╭─ Passage

We used both a simple presence-absence model and a more complex beta binomial model to estimate an extremely tight transmission bottleneck. The estimation of a small bottleneck is due to the fact that at most polymorphic sites in the donor, only one allele (iSNV) was found in the recipient. While our methods for variant calling may be more conservative than those used in similar studies, we found that relaxing our variant calling criteria only led to the inclusion of false positive variants and did not significantly inflate our estimates. Furthermore, the beta binomial model accounts for false negative iSNV (i.e. variants that are transmitted but not detected in the donor), which can lead to underestimated transmission bottlenecks (Sobel Leonard et al., 2017). Our formulation of this model incorporates empirically determined sensitivity and specificity metrics to account for both false negative iSNV and false positive iSNV (McCrone and Lauring, 2016). Finally, if rare, undetected, iSNV were shared between linked individuals, we would expect to see transmission of more common iSNV (frequency 5–10%), which we can detect with high sensitivity. In our data, the transmission probability iSNVs > 5% frequency in the donor were also well predicted by small bottleneck size (Figure 3D and E).

╰─
╭─ Records

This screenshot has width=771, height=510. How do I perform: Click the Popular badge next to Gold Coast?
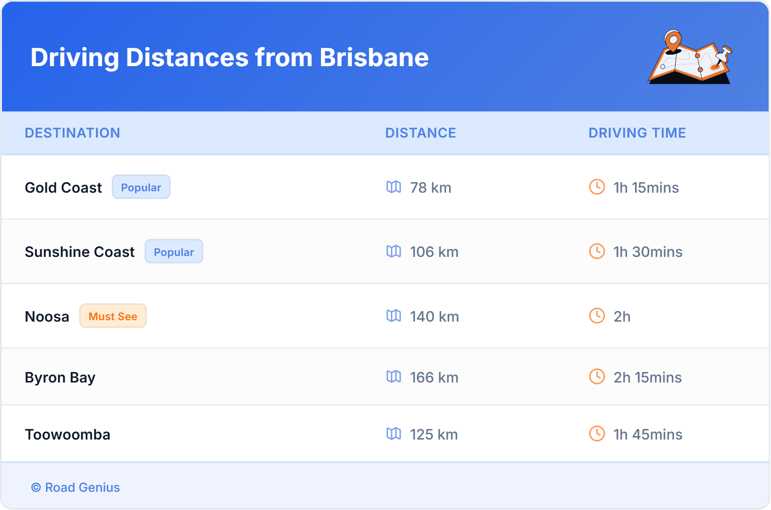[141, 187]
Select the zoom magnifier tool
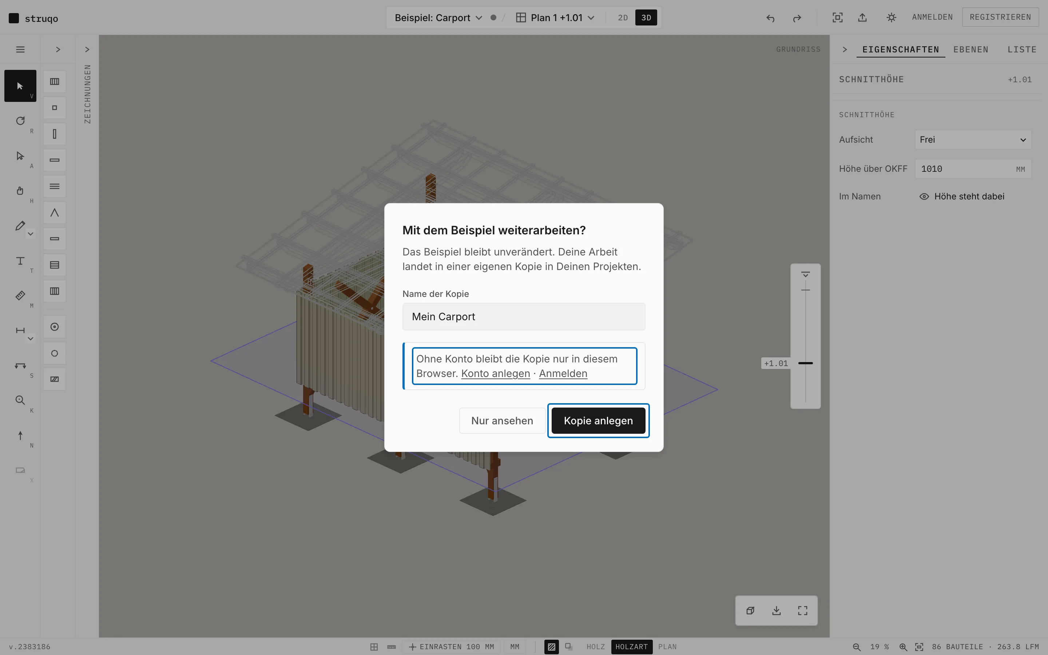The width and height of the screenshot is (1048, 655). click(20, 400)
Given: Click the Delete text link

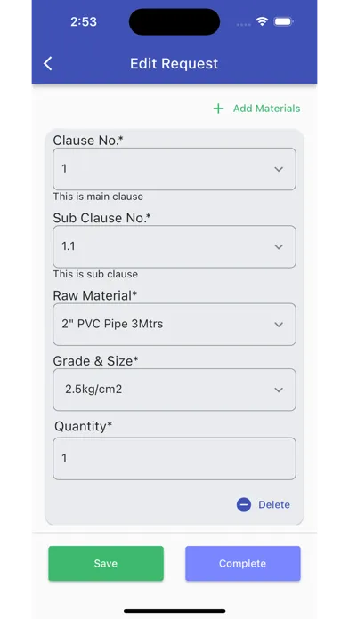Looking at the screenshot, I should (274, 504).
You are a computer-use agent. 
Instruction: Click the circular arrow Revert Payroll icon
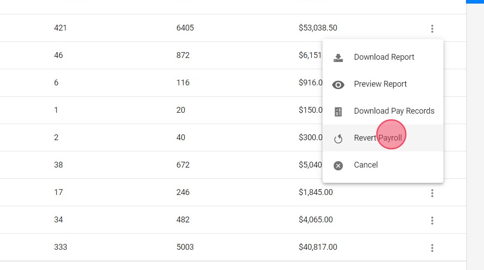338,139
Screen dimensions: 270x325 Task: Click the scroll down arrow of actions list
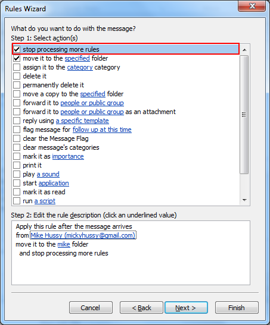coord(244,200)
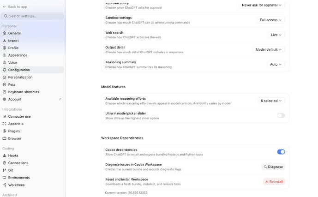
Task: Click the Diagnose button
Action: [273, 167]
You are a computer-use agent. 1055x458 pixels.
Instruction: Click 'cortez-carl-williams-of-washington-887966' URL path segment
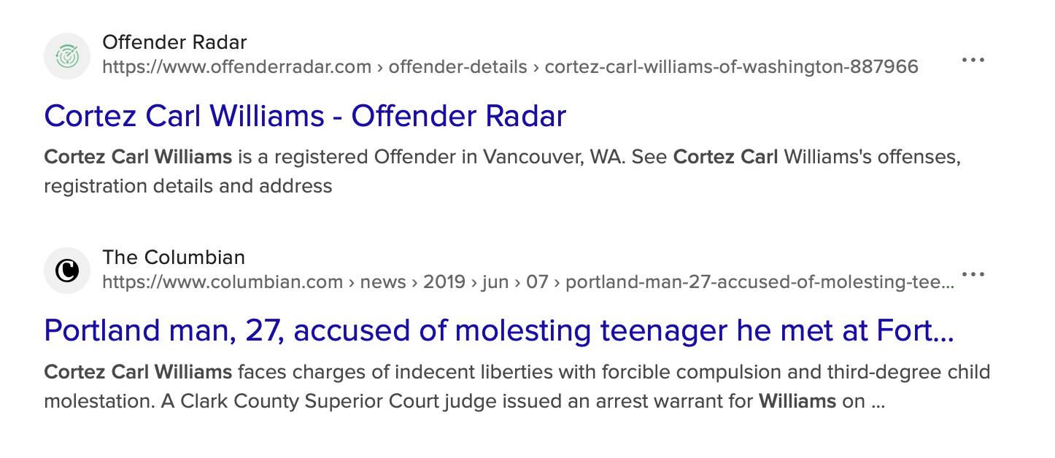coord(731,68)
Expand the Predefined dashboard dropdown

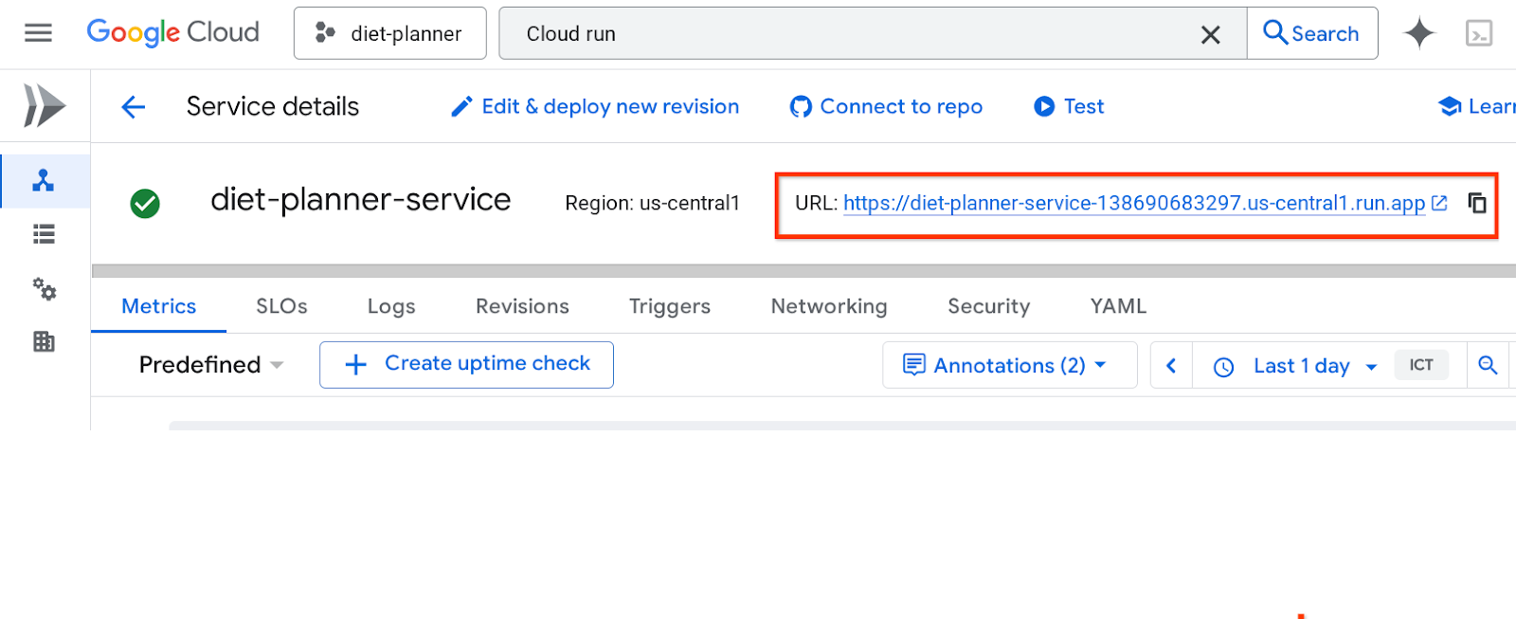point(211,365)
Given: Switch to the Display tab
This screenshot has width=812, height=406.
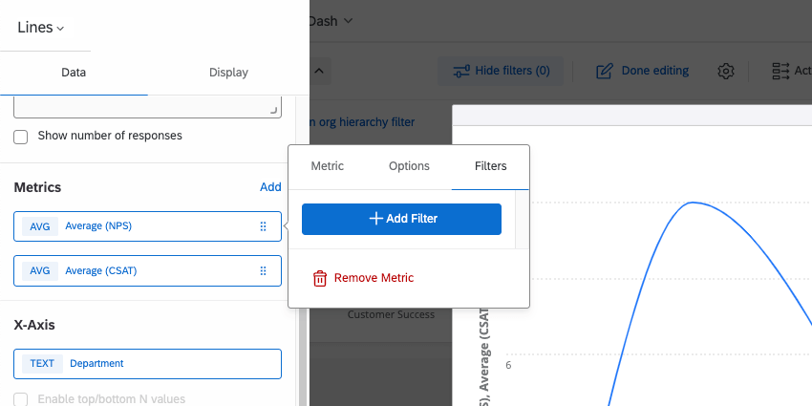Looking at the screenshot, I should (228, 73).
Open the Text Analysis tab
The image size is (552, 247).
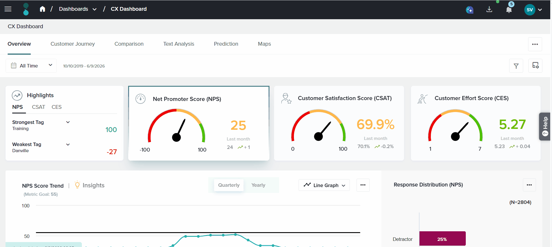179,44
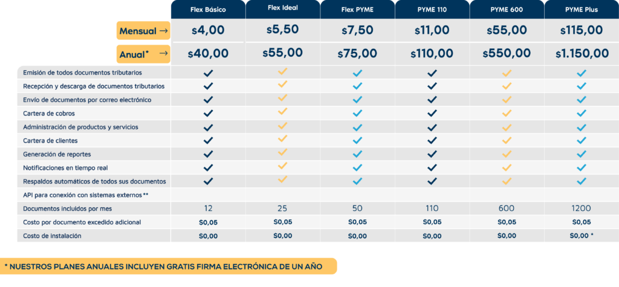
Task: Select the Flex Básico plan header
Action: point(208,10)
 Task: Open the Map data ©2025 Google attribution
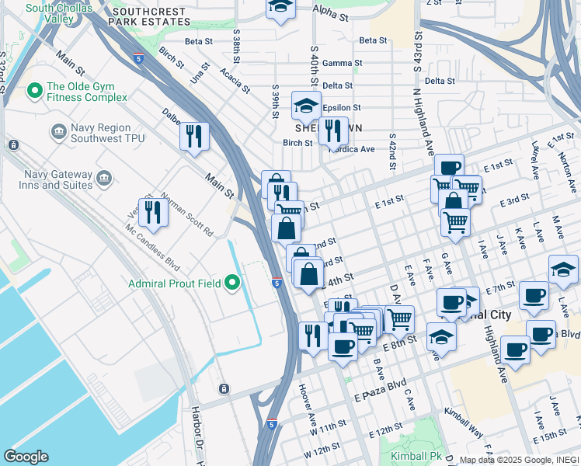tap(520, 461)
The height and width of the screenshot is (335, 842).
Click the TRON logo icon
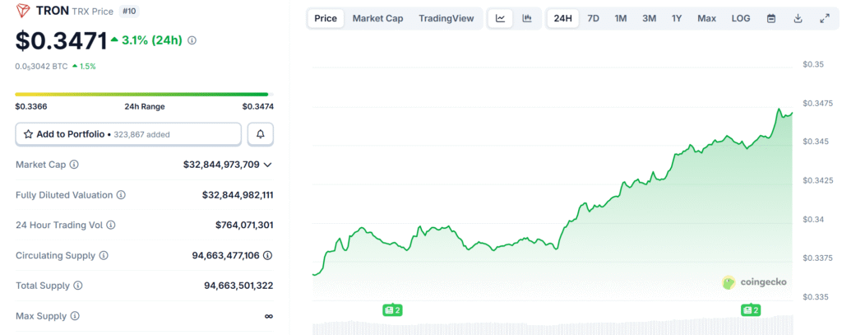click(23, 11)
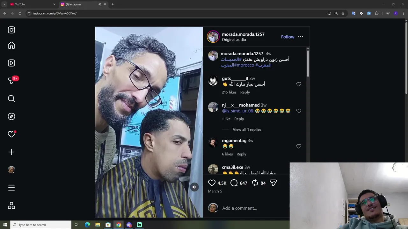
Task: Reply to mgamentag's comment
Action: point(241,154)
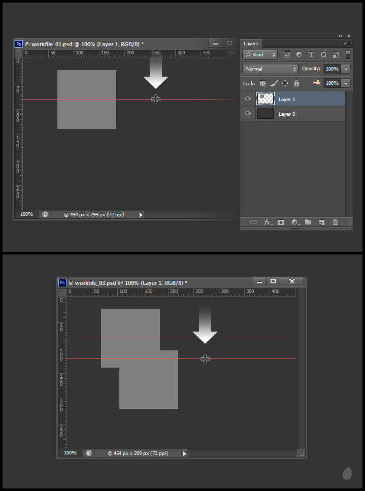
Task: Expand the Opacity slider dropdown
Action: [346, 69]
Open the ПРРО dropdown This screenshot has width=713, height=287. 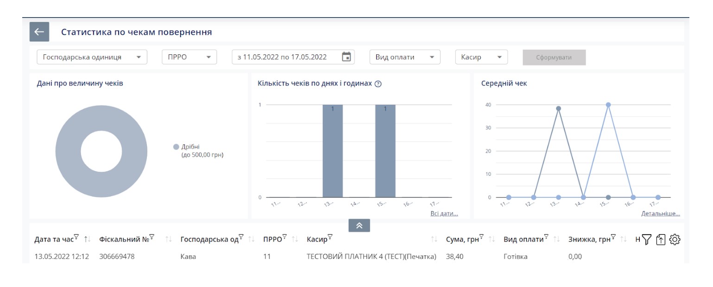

╰─

◆ Your goal ◆
In the passage on transmission bottleneck estimation, what happened when the variant calling criteria were relaxed?

◆ Output for this exercise ◆
Relaxing the criteria only led to the inclusion of false positive variants and did not significantly inflate the bottleneck estimates.